__REQUIRED TASKS__:
1) Decide whether each statement below agrees with the report on Orthodox Church speakers. Answer yes or no for (a), (b) and (c), and quote the exact words from the report that decide each one.
(a) The communist regime in Albania ended in 1991.
(b) The situation of Archbishop Paul Yazigi has been resolved.
(c) Ms Plepi spoke about women's role in catechetical work.
2) Write the next part of the report on Orthodox Church speakers, starting after its last sentence.

__SOURCE DOCUMENT__:

--- Begin ---

Issa shared extensively on the continuing terrorism, discrimination
and general unrest within Syria, the yet unresolved situation of the
kidnapped Archbishop Paul Yazigi of the Greek Orthodox Patriarchate
of Antioch, Syriac Orthodox Archbishop Yohanna Ibrahim, and other
abducted clergy and lay people, asking for prayers in the face of a
shrinking Christian presence in the Middle East.
“Local Orthodox Women Speak”—Ms Plepi shared the many roles
women have played in the rebuilding of the Orthodox Church in
Albania, while Ms Baba and Sr. Rakela shared how women have been
playing a vital role in the catechetical work and in broadening the
educational mission of the church in Albania since the end of the
communist regime in 1991.

--- End ---

__STORED DATA__:
--- Begin ---

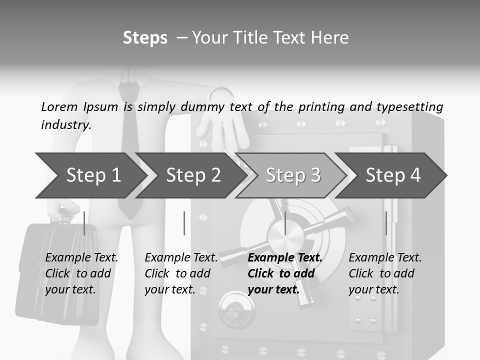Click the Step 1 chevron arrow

--- End ---

__RESULTS OF THE TASKS__:
1)
(a) Yes: "since the end of the communist regime in 1991."
(b) No: "the yet unresolved situation of the kidnapped Archbishop Paul Yazigi"
(c) No: "Ms Baba and Sr. Rakela shared how women have been playing a vital role in the catechetical work"

2)
“WCC Pilgrimage of Justice and Peace” and “Protecting Our Children
from Sexual and Gender Based Violence”—Ms Mountraki detailed
the WCC’s Pilgrimage of Justice and Peace efforts, and its endeavours
to “strengthen fellowship,” “witness together,” “encourage spirituality,
reflection, formation,” and “build trust and understanding.” Rev.
Ashwood described the Pilgrimage and emergence of Women of Faith
Pilgrim teams and Pilgrim Prayers and invited increased Orthodox
engagement in the WCC campaigns: Churches’ Commitment to
Children, Thursdays in Black, and utilizing the EIU index’s Out of the
Shadows report.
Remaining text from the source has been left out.